Task set:
1. Answer these questions from the passage on ovarian cancer early detection:
(a) What share of ovarian cancers express CA125?
(b) How long before diagnosis were the earliest annual blood samples taken?
(c) Against which tumor gene did the study examine patients' antibodies?
2. Write the next part of the passage on the ovarian cancer biomarker study, beginning after its final sentence.

Excerpted passage:

Successful ovarian cancer treatment often relies on catching it early. A study at The University of Texas MD Anderson Cancer Center may help point to a new method for women at risk.
"Most attempts to use serum biomarkers for early detection of ovarian cancer have focused on the protein CA125," said Robert Bast Jr., M.D., vice president, Translational Research. "As CA125 is expressed by only 80 percent of ovarian cancers, multiple biomarkers will be required to detect those cancers that fail to express this antigen."
No biomarker has been consistently elevated prior to CA125 in prior studies. Detecting a patient's own immune response to tumor-associated antigens might permit earlier detection, said Bast.
Bast obtained annual blood samples from ovarian cancer patients up to seven years before diagnosis through a collaboration with Drs. Usha Menon and Ian Jacobs in the United Kingdom Collaborative Trial of Ovarian Cancer Screening.
The study looked at antibodies produced by patients against the tumor gene TP53 which is mutated and overexpressed in the majority of ovarian cancers to see whether their presence would improve the ability of CA125 to detect ovarian cancer in an earlier stage.

[Collected data entries]

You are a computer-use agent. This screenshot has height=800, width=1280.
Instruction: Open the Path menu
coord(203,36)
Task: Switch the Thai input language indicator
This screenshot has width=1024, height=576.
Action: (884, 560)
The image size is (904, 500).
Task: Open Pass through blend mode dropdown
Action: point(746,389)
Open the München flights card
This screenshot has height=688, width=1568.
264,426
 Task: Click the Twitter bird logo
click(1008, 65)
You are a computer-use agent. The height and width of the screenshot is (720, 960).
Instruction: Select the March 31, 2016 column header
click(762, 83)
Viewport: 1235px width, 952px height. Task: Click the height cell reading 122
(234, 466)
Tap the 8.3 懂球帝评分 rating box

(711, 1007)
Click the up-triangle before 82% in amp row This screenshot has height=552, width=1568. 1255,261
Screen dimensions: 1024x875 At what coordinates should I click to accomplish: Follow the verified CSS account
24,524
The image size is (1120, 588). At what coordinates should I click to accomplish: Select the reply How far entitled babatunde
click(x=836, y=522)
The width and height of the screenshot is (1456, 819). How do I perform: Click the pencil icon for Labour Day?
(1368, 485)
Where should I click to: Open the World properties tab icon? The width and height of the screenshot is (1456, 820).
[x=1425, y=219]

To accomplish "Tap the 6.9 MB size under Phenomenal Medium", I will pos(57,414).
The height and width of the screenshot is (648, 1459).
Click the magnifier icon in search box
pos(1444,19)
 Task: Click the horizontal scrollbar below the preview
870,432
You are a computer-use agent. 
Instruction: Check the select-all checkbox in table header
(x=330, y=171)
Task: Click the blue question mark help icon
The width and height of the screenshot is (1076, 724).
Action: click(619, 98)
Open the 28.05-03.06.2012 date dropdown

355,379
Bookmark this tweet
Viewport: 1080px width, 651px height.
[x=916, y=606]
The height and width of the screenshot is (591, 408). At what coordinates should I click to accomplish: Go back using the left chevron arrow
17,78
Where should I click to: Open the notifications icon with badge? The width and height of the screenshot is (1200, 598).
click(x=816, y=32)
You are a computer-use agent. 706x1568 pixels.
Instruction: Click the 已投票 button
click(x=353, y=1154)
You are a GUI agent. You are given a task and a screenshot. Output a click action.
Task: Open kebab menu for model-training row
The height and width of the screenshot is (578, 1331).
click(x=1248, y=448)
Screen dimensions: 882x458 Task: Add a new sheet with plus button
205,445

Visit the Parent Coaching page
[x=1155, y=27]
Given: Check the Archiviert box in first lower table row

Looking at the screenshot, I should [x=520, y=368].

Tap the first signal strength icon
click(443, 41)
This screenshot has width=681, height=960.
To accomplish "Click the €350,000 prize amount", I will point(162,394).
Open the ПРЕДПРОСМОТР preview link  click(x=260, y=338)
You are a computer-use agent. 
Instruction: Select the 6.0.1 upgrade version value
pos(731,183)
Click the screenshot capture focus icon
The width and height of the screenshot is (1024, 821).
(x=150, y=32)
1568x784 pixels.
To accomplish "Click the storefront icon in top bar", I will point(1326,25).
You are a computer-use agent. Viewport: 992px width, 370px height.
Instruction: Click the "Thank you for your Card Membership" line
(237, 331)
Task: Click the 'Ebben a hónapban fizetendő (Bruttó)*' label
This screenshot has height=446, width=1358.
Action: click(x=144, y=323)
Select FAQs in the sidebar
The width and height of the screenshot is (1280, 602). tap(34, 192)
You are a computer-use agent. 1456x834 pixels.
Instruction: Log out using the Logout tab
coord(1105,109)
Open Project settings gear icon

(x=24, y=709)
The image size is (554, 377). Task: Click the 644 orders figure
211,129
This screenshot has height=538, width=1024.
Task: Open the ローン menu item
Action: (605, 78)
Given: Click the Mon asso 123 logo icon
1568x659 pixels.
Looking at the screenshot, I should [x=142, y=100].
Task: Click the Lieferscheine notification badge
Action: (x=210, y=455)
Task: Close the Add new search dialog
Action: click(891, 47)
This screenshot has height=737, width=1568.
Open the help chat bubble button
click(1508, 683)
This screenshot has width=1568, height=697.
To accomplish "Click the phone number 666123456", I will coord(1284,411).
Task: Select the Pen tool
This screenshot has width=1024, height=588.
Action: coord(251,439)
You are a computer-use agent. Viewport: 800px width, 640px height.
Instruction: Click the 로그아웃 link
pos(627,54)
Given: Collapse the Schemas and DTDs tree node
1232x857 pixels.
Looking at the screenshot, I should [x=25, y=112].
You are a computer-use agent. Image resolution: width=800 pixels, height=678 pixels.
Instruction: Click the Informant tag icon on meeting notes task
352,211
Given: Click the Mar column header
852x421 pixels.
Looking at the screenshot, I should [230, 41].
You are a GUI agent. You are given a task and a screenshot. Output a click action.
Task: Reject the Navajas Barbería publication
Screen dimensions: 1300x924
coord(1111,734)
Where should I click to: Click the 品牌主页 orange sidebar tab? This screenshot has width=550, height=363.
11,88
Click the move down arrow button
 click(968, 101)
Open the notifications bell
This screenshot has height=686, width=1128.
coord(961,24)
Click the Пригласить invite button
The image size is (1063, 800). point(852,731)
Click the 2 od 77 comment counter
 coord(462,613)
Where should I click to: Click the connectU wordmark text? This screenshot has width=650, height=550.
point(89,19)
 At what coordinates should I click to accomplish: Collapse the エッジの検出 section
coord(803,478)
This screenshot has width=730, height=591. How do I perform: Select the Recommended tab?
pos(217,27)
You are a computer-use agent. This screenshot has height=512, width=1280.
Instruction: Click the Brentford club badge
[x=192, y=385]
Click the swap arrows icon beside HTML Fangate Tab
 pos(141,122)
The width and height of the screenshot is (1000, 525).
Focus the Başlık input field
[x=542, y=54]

Solved tasks:
1.
(a) 80 percent
(b) Up to seven years
(c) TP53

2.
"Anti-TP53 autoantibodies were detected an average of 13 months prior to rising CA125 levels and 33 months prior to diagnosis in patients who did not have a rising CA125," said Bast. "While only a quarter of cases are associated with anti-TP53 autoantibodies, when present, these antibodies promise to detect ovarian cancer at an earlier interval than CA125."
The data was presented on April 20 at the 2015 American Association for Cancer Research (AACR) Annual Meeting in Philadelphia.
MD Anderson team members for the study also included Wei-Lei Yang, Ph.D., Archana Simmons, Ph.D. and Zhen Lu, M.D., of Experimental Therapeutics; Keith Baggerly, Ph.D., Bioinformatics & Computational Biology; and Karen Lu, M.D., Gyn Onc & Reproductive Medicine. Other participating institutions included University College, London, and the University of Manchester, Manchester, U.K.
The study was funded by the National Cancer Institute (P50 CA83639) and the National Foundation for Cancer Research.